The Association’s chairman Hammond Larbi is convinced the dishing out of contracts to political cronies is rather to blame for the poor work on the country’s roads.
Samuel Atta Akyea stoked debate at Engineering Council last Wednesday remarking that “if you hire Ghanaian engineers, they wouldn’t want to do the work right. They cut corners, they inflate figures.”
“For the engineer, who is outside, it is a legacy, so that your name is permanently written… but for the Ghanaian engineer, it’s not like that. He is trying to look at situations to make good money and leaving us a shoddy job.”
But Mr. Larbi believes poor road works is because political contractors are pushing professional contractors out of business.
He said after every change of power, new companies suddenly spring up claiming to be contractors.
He asked for checks at the Registrar-General’s department to find out “how many contractors registered this year under the new regime?
Hammond Larbi said there are contractors rated A1 “who do not even own a roller”.
“We know all these things,” he said and tasked the minister to consult the Research Department of the ministry.
He also pointed out government’s undue delay in the payment of contractors is also responsible for the poor work.
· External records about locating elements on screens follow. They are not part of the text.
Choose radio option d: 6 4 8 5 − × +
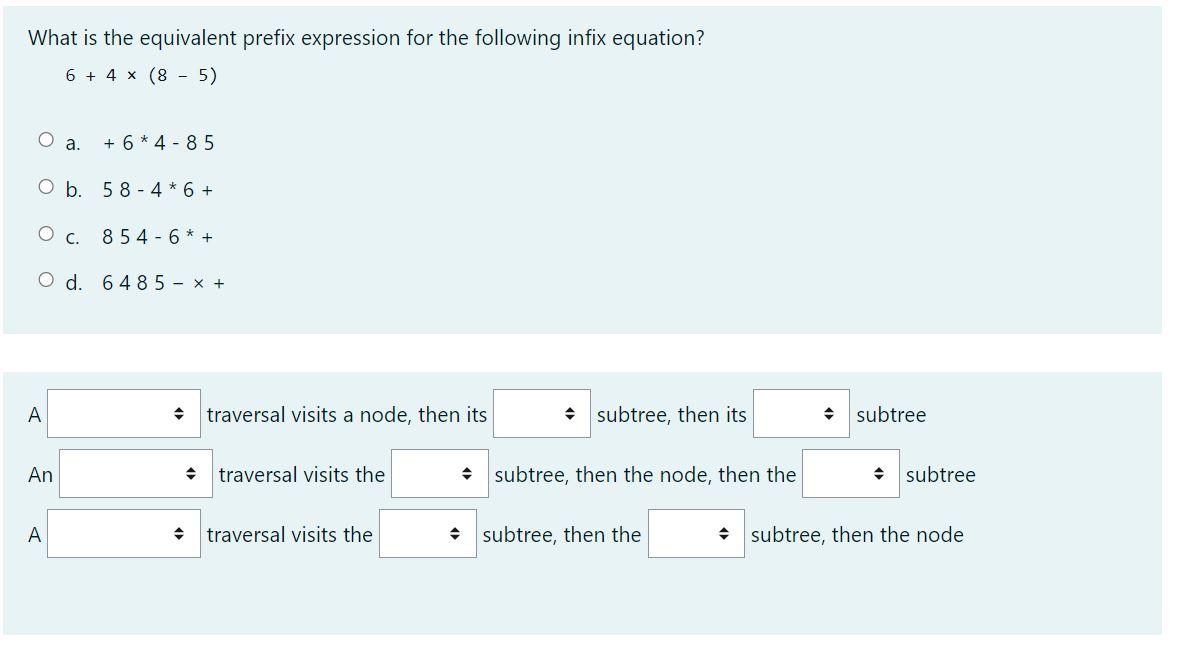Viewport: 1180px width, 650px height. [46, 281]
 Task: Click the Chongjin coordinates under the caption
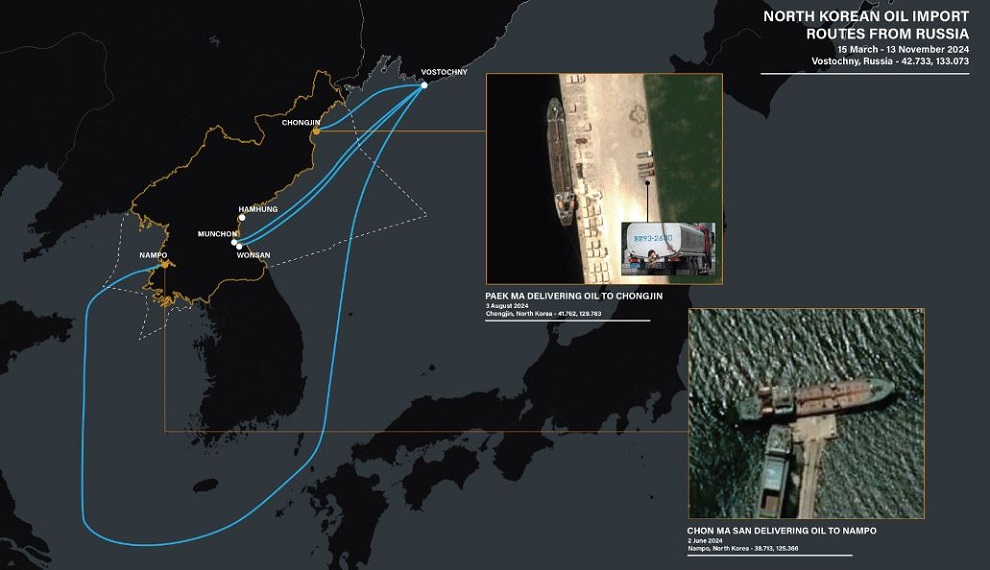tap(543, 314)
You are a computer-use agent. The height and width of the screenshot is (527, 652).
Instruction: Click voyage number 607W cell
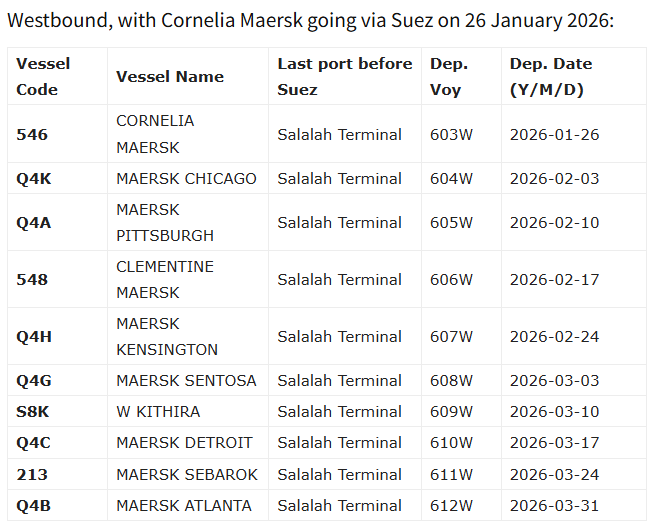451,336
Sometimes it can take two years for a contractor to be paid for work which is in progress, he lamented and explained that by the time he returns to the site to continue with work, the weather may have caused some damage to the work.
The local contractor may then have to use his own money to try and correct the defects before continuing with the construction, Larbi explained.
If the corrections are improperly done, the end product is shoddy, he said.
According to him, foreign contractors cannot be the solution because apart from killing local businesses, it also results in the depreciation of Ghana’s currency.
“Look at where our cedi has reached? It is because too many contracts are given to foreigners,” he asserted.